Zorabedian, Thomas [faculty advisor]




adolescence; film; psychology; cinema therapy


Films provide profound reflections and interpretations of the people and the times in which they are made. Because of this, we often feel emotionally connected to certain films. We root for a teen who pursues his talent against his family’s wishes, because we have also been misunderstood by family and friends. We cry with a young girl whose best friend has passed away, because we remember the first time we lost someone we loved. We applaud the couple whom manages to stay together despite their differences, because we still believe in happy endings. Film has had a tremendous social impact partly because of the emotional attachments viewers form to characters and storylines. Our escalating exposure and increased access to film through DVDs and the internet has further propelled us to look toward the screen for answers to life’s challenging questions.

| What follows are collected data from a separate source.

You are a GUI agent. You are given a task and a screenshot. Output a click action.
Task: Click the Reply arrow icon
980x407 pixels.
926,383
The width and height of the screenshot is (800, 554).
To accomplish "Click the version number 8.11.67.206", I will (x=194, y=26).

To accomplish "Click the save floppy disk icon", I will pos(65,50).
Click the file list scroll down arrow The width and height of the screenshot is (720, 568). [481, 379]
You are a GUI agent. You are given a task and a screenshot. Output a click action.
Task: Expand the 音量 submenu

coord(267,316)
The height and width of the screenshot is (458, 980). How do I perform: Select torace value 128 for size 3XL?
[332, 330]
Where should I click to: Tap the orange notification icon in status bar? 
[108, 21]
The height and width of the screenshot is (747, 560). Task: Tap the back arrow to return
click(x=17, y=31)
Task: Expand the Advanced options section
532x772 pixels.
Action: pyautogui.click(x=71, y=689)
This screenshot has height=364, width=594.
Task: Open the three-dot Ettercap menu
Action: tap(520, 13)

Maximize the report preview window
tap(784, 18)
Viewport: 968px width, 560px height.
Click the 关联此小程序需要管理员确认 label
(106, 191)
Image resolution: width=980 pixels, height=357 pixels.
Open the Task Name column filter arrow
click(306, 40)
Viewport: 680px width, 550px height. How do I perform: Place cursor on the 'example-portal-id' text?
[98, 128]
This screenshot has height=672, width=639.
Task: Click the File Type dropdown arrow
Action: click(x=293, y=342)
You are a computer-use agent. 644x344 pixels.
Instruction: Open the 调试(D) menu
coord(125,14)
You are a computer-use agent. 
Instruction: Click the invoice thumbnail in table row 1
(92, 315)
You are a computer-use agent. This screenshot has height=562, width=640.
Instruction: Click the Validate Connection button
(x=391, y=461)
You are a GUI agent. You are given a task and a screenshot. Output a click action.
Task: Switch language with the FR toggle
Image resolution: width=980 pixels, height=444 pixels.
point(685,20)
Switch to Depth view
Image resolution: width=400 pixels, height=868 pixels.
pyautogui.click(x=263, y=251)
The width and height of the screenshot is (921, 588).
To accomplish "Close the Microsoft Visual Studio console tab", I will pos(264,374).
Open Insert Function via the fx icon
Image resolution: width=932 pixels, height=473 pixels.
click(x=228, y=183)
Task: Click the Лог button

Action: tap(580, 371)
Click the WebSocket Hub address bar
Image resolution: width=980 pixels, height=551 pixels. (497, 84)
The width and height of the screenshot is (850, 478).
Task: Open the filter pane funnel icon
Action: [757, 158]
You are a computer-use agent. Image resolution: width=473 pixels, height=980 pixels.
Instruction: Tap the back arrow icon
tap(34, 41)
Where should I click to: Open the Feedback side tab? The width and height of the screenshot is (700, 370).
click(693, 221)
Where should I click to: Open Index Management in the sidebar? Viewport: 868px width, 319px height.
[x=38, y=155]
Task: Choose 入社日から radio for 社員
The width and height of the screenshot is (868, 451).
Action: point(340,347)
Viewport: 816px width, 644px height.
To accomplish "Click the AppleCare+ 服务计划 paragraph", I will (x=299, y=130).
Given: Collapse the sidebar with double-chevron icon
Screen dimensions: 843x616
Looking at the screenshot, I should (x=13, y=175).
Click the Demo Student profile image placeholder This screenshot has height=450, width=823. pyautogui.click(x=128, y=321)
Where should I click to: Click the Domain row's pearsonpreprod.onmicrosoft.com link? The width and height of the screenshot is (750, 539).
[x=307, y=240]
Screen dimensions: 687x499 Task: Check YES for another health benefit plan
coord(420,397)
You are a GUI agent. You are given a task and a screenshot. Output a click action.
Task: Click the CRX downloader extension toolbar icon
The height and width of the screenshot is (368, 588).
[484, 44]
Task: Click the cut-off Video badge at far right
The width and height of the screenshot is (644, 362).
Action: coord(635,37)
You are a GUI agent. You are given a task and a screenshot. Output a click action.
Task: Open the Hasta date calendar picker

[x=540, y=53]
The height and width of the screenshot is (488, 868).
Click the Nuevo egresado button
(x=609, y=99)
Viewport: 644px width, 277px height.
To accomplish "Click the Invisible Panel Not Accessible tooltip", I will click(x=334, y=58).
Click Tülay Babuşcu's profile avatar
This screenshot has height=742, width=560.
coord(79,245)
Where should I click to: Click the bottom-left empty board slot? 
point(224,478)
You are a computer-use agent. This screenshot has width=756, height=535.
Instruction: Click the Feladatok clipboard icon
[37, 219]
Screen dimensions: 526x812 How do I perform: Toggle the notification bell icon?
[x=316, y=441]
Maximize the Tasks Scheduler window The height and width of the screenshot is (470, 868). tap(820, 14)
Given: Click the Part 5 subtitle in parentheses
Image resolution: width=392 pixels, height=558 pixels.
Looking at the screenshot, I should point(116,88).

Cinema therapy is the phenomenon of using films to help people work through emotional issues. The practice of cinema therapy is an increasingly popular method of psychotherapy where psychotherapists prescribe patients certain films to help them with family and relationship issues, substance abuse, and other problems. The purpose of watching prescribed films is to help patients feel like there are others who have gone through similar situations and that solutions to their problems exist. Dr. Birgit Wolz, a psychotherapist who specializes in this form of therapy, calls cinema therapy “a powerful catalyst for healing and growth for anybody who is open to learning how movies affect us.” She explains that one aspect of most movies is that they serve as allegories, in the same way stories, myths, jokes, fables, and dreams sometimes do, which can all be utilized in therapy. When we are observers of a film, we are able to step back and clearly see the bigger picture. Watching movies helps us learn to understand ourselves and others more deeply in the big picture of our own lives. We develop a skill to see ourselves and the world more objectively and less judgmentally. Therapists such as Jan Hesley, who specializes in marriage and family therapy, believe the films help their patients develop new perspectives on their situations and inspire them to make positive changes. Hesley has found that movies “connect a client's world to the characters and plots: furnishing role models, providing inspiration and hope, and offering new solutions to old problems” (John Hesley, 55). Cinema therapy is able to reach patients in new and effective ways through the accessible medium of film and its portrayal of identifiable characters and situations.